Spin instabilities dominate at large U and high filling.

Charge instabilities emerge with increasing V, especially at specific wave vectors.

Charge-density wave fluctuations can induce a pseudogap in spectral weight.

Abstract

Several new classes of compounds can be modeled in first approximation by electrons on the triangular lattice that interact through on-site repulsion $U$ as well as nearest-neighbor repulsion $V$. This extended Hubbard model on a triangular lattice has been studied mostly in the strong coupling limit for only a few types of instabilities.
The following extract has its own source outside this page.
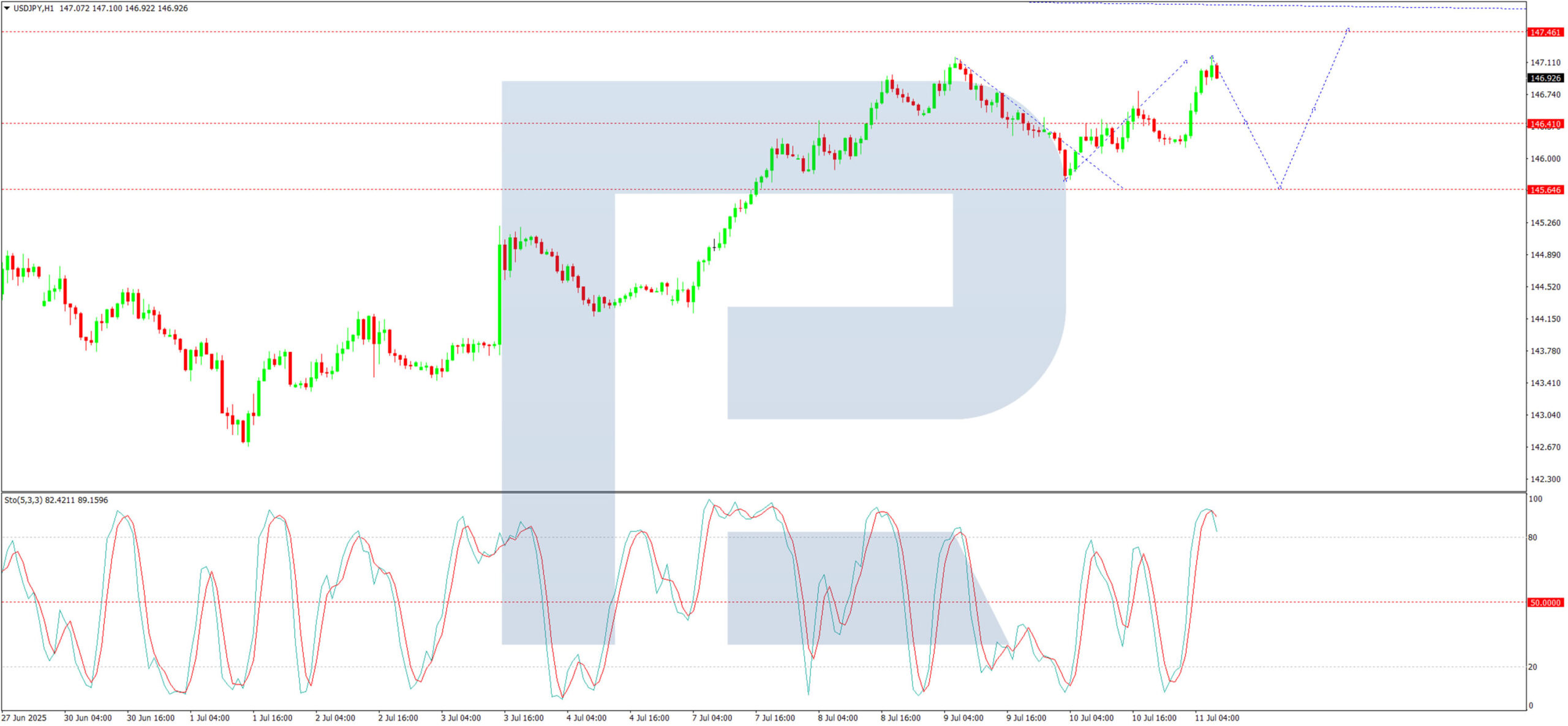Click the 142.300 price scale value
1568x726 pixels.
(x=1545, y=479)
Using the extended two-particle self consistent approach (ETPSC), that is valid at weak to intermediate coupling, we present an unbiased study of the density and interaction dependent crossover diagram for spin and charge density wave instabilities of the normal state at arbitrary wave vector. When $U$ dominates over $V$ and electron filling is large, instabilities are chiefly in the spin sector and are controlled mostly by Fermi surface properties. Increasing $V$ eventually leads to charge instabilities. In the latter case, it is mostly the wave vector dependence of the vertex that determines the wave vector of the instability rather than Fermi surface properties. At small filling, non-trivial instabilities appear only beyond the weak coupling limit. There again, charge density wave instabilities are favored over a wide range of dopings by large $V$ at wave vectors corresponding to $\sqrt(3) \times \sqrt(3)$ superlattice in real space. Commensurate fillings do not play a special role for this instability. Increasing $U$ leads to competition with ferromagnetism. At negative values of $U$ or $V$, neglecting superconducting fluctuations, one finds that charge instabilities are favored. In general, the crossover diagram presents a rich variety of instabilities. We also show that thermal charge-density wave fluctuations in the renormalized classical regime can open a pseudogap in the single-particle spectral weight, just as spin or superconducting fluctuations.